------ Document section
Bangladesh has topped the list of 12 countries where high concentrations of Cadmium was found in rice samples during a recent study by the American Chemical Society (ACS).
Experts in the country agreed with the study.
But they said high Cadmium content in rice were confined to some regions and were not a country-wide phenomenon.
They say industrial wastes polluting the paddy fields and use of low-quality fertilisers during cultivation caused high Cadmium content in Bangladesh's rice.
The toxic metal causes cancer, heart disease and kidney diseases, they said.
The ACS study found .01 to .3 ppm Cadmium per kilogram in Bangladesh rice and the quantity, it said, was rising.
Canadian Food Inspection Agency (CFIA) recently found .0054 to .0505 ppm/kg in their own rice which they said was safe.
Sri Lanka came second in Cadmium contamination in the ACS study. The study also included Cambodia, Ghana, India, Italy, Japan, Nepal, Spain, Thailand, the USA and France.
An official of Bangladesh’s Soil Resource Development Institute (SRDI), who preferred anonymity, told bdnews24.com that the level of Cadmium contamination in rice was rising as the toxic substance was entering in the paddy fields near the industrial zones at an alarming rate.
------------
------ Record extracts
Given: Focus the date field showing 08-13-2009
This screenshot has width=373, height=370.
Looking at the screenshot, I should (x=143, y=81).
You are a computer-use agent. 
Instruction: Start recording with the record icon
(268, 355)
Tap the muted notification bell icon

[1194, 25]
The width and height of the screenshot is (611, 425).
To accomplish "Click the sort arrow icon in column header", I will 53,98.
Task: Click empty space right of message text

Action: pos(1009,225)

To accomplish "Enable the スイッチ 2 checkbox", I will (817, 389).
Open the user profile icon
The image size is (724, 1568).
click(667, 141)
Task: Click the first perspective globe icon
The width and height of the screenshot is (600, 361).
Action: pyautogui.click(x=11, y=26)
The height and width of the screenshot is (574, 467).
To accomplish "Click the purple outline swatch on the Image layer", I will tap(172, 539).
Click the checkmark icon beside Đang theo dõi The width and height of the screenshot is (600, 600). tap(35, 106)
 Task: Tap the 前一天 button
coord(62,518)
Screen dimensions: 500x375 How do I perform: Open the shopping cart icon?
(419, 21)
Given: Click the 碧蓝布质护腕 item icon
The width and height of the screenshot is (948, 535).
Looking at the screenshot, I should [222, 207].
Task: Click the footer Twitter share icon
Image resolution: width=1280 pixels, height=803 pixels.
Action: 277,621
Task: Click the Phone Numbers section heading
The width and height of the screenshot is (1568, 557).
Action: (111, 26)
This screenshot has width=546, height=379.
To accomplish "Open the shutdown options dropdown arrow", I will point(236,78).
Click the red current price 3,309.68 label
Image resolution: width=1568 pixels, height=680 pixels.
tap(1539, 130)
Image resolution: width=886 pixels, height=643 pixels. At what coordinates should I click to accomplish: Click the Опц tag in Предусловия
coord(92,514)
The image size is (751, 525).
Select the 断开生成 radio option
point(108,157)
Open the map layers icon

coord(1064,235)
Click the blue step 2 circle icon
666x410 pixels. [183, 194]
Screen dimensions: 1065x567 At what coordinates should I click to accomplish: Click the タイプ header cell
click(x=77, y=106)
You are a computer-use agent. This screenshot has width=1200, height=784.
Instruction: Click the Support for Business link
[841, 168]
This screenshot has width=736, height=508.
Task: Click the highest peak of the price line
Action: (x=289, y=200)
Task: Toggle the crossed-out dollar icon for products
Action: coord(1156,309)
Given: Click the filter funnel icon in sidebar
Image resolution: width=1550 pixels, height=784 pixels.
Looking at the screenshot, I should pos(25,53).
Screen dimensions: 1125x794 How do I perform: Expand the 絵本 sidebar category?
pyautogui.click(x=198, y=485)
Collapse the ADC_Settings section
------------
Work task 1: Using the article on Cadmium in Bangladesh's rice, decide whether each statement agrees with it, answering yes or no and quoting the words that settle it: (a) Sri Lanka ranked second for Cadmium contamination in the ACS study. (b) Experts in Bangladesh described high Cadmium content in rice as a country-wide phenomenon. (c) The Canadian Food Inspection Agency judged the Cadmium levels in its own rice to be unsafe.
Work task 2: Continue the article on Cadmium in Bangladesh's rice, starting after its final sentence.
These rows have no connection to the article on Cadmium in Bangladesh's rice.

Your response 1:
(a) Yes: "Sri Lanka came second in Cadmium contamination in the ACS study."
(b) No: "were confined to some regions and were not a country-wide phenomenon"
(c) No: "which they said was safe"

Your response 2:
“Low-quality TSP fertilisers and untreated wastes of garment factories, drug factories, textiles and tanneries which mix with water sources are causing high incidence of Cadmium in our rice,” he said.
Cadmium enters the rice through the plant as water from contaminated sources makes it way into the fields.
However, Sher-e-Bangla Agriculture University’s Professor Abdullahil Baque claimed that the Cadmium concentration level was not the same in rice from all regions of Bangladesh.
He told bdnews24.com that Cadmium presence was highest in the red soil of Dhaka and areas around the capital.
He also mentioned wastes of industrial zones, specially tanneries, could be the main cause for raising the level of Cadmium in rice.